Die Tat wurde weithin den sogenannten Fememorden, politisch motivierten Tötungshandlungen an angeblichen Volksverrätern in der Zeit nach dem Ersten Weltkrieg, zugerechnet, deren juristische Aufarbeitung Gegenstand einer Reihe von Strafverfahren in der zweiten Hälfte der 1920er Jahre war. Der Prozess war Gegenstand intensiver Berichterstattung durch die zeitgenössische Presse und stark politisch aufgeladen: Während große Teile der national und völkisch gesinnten Bevölkerung bzw. Medien die Tat von 1920 als eine Notwehrhandlung zugunsten des Staates zur Abwehr eines Landesverrats bewerteten und die Angeklagten als Helden feierten, die ungerechtfertigter Weise vor die Schranken der Justiz gezerrt würden, erblickten liberal, sozialdemokratisch und kommunistisch gesinnte Bevölkerungsteile und Presseorgane in diesen Männern rohe Gewaltmenschen und „Bestien“, die sich einer grausamen Mordtat schuldig gemacht hatten.
Die dem Prozess zugrunde liegende Tat
Nachdem die bürgerkriegsähnlichen Unruhen, die das Deutsche Reich in der ersten Zeit nach dem Ende des Ersten Weltkriegs erfasst hatten, weitgehend abgeklungen waren, wurde das Freikorps Roßbach, von seinem Gründer Gerhard Roßbach in den ersten Monaten des Jahres 1920 äußerlich in die „Arbeitsgemeinschaft Roßbach“ umgewandelt.
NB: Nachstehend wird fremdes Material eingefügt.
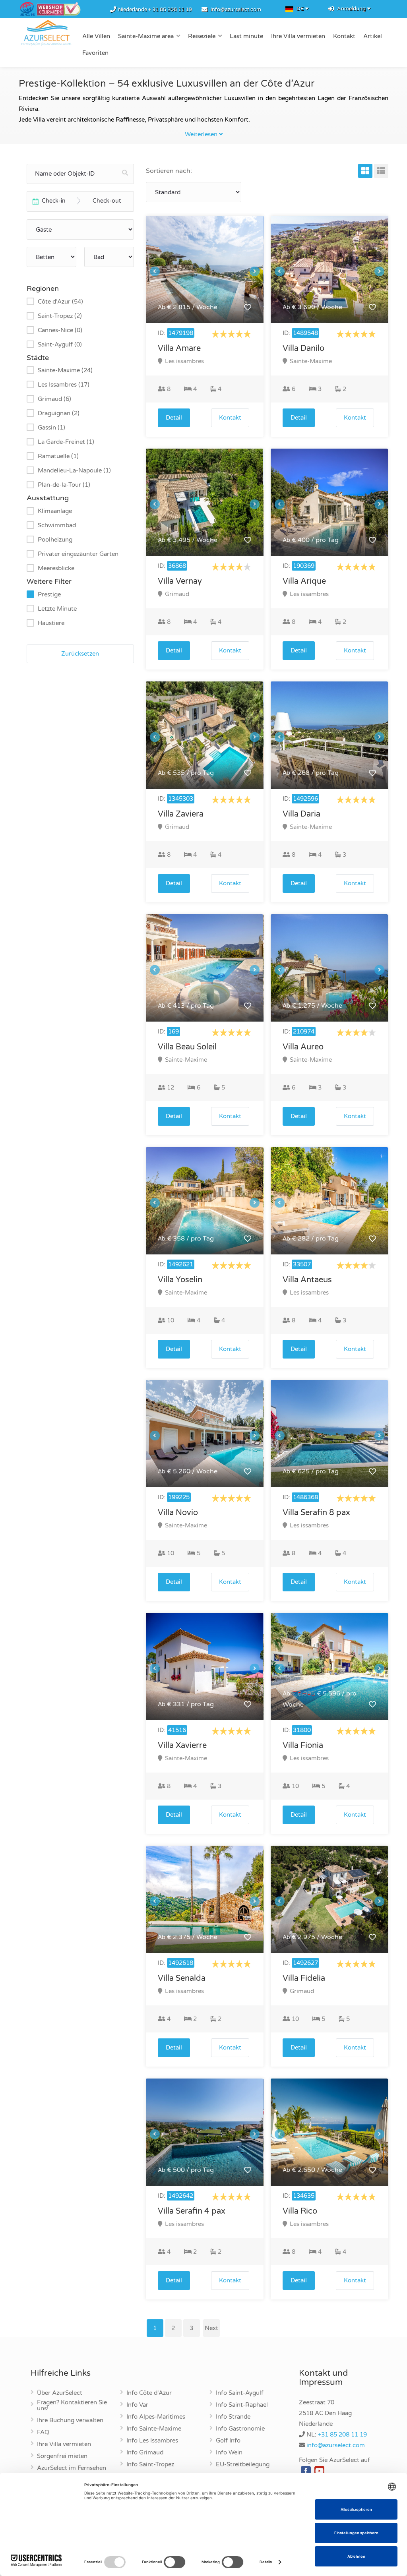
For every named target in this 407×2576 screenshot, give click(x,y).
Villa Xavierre (182, 1745)
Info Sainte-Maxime (153, 2429)
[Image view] (365, 171)
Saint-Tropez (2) (60, 315)
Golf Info (228, 2441)
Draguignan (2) (58, 413)
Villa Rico (300, 2211)
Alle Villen (96, 36)
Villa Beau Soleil (187, 1047)
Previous (155, 271)
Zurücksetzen (80, 653)
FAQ (43, 2432)
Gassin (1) (51, 427)
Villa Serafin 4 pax (191, 2211)
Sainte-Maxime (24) (65, 370)
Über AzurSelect (59, 2393)
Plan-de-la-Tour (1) (64, 484)
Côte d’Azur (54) (60, 301)
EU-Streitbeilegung (242, 2465)
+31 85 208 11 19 (342, 2434)
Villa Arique (304, 581)
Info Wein (229, 2453)
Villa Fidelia (304, 1978)
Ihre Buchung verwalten (70, 2420)
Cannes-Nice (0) (60, 330)
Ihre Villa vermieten (298, 36)
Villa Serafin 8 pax (316, 1512)
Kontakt (344, 36)
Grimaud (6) (54, 399)
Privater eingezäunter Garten (78, 553)
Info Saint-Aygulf (240, 2393)
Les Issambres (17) (63, 384)
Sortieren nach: (169, 171)
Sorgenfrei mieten (62, 2456)
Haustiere (51, 623)
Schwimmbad (57, 525)
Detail (174, 417)
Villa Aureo (303, 1047)
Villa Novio (178, 1512)
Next (255, 271)
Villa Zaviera (181, 814)
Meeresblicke (56, 568)
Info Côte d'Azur (149, 2393)
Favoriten (95, 52)
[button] (247, 307)
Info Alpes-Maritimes (155, 2417)
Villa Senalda (181, 1978)
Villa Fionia (303, 1745)
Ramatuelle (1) (58, 456)
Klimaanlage (55, 511)
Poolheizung (55, 539)
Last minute (246, 36)
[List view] (381, 171)
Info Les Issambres (152, 2441)
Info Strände (233, 2417)
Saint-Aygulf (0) (60, 344)
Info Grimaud (144, 2453)
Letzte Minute (57, 608)
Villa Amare (179, 348)
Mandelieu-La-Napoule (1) (74, 470)
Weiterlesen (202, 134)
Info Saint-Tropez (150, 2465)
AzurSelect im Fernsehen (71, 2468)
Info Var (137, 2405)
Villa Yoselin (180, 1280)
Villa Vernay (180, 581)
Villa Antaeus (307, 1280)
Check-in (54, 200)
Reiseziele (201, 36)
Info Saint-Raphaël (242, 2405)
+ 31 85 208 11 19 (170, 9)
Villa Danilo (303, 348)
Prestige (49, 594)
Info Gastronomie (240, 2429)
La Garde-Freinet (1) (66, 441)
Das Freikorps Roßbach war ein paramilitärischer Verband aus national gesinnten Weltkriegsheimkehrern und später eingetretenen Freiwilligen.
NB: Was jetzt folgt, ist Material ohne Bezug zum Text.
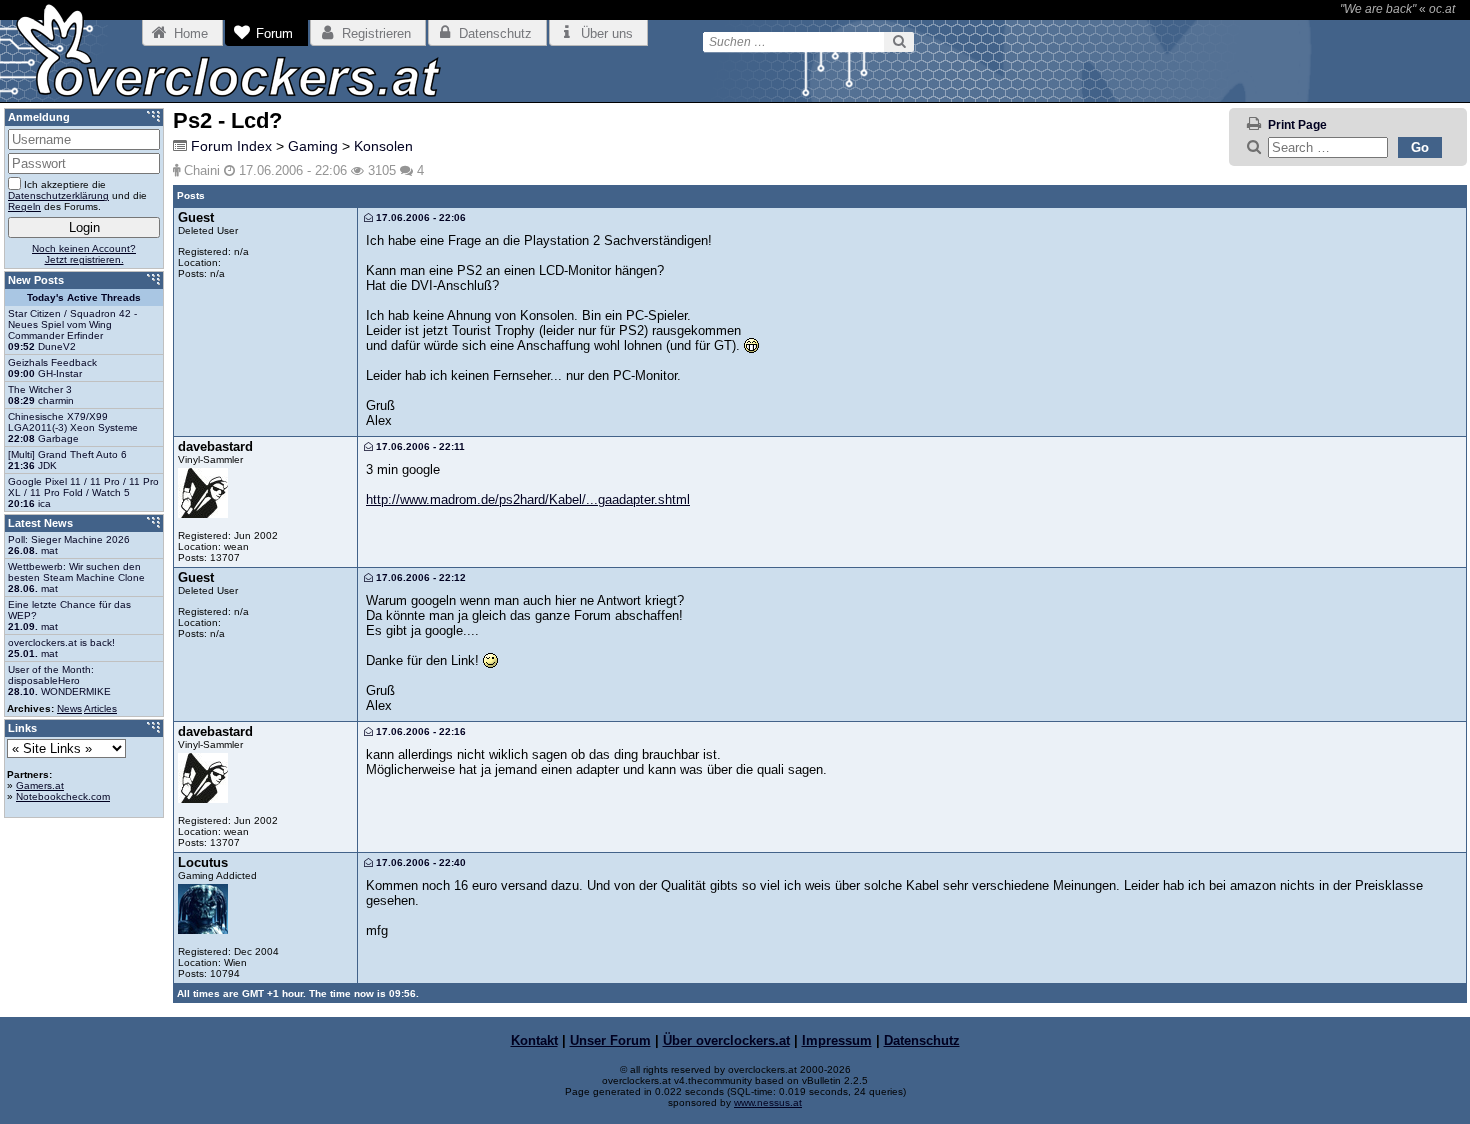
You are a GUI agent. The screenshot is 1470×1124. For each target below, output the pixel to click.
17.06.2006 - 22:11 (419, 446)
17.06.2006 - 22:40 (419, 862)
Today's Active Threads (84, 297)
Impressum (837, 1040)
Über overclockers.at (726, 1040)
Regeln (24, 206)
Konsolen (383, 146)
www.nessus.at (768, 1102)
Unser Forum (610, 1040)
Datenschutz (922, 1040)
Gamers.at (40, 785)
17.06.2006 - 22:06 (419, 217)
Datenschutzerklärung (58, 195)
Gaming (313, 146)
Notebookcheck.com (63, 796)
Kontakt (534, 1040)
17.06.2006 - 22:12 (419, 577)
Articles (100, 708)
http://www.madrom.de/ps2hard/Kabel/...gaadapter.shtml (528, 499)
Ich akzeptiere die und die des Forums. (77, 195)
Die Angehörigen der Arbeitsgemeinschaft Roßbach wurden in den folgenden Monaten auf Basis von Vereinbarungen Roßbachs mit den Interessenorganisationen der Großagrarier in diesen Provinzen gruppenweise als Landarbeiter auf landwirtschaftlichen Gütern in Mecklenburg, Pommern und Schlesien untergebracht, um dort übliche Landarbeiteraufgaben zu erledigen (Erntehelfer, Holzhacken etc.). Außerdem sorgten sie sich als Flurhüter für die Sicherheit der Güter, auf denen sie untergebracht waren. Die Sicherheitsaufgaben der Arbeitsmänner richteten sich zum einen darauf streikende Arbeiter im Interesse der Grundbesitzer in ihre Schranken zu weisen. Vor allem waren sie darauf gerichtet, im Fall des Ausbruchs erneuter revolutionärer Unruhen mit linkssozialistischer Stoßrichtung im Land die Verteidigung des Besitzes der Grundbesitzer zu übernehmen. Zudem wurden die Trupps der Arbeitsgemeinschaft in Kooperation mit den zuständigen Wehrkreiskommandos als eine getarnte Reserve der Reichswehr, deren Personalstärke durch den Friedensvertrag von Versailler seit Anfang 1920 auf maximal 100.000 Mann beschränkt war, in Bereitschaft gehalten. Im Falle polnischer Übergriffe auf die deutsche Ostgrenze sollten die Trupps der Arbeitsgemeinschaft in Mecklenburg und Pommern in die dortigen offiziellen Reichswehrverbände integriert werden, die so binnen kurzer Zeit eine erhebliche Verstärkung ihrer Personalstärke und ihrer Schlagkraft erhalten würden. Zudem träumten die meisten Angehörigen des Freikorps davon, sich an einem bewaffneten Putsch gegen die von ihnen abgelehnte demokratisch-republikanische Regierung in Berlin zu beteiligen. Dies hatten sie während des gescheiterten Kapp-Putsches vom März 1920 einige Tage lang getan. Sie wollte die 1919 gegründete Weimarer Republik gewaltsam umzustürzen und durch eine nationale Diktatur beseitigen.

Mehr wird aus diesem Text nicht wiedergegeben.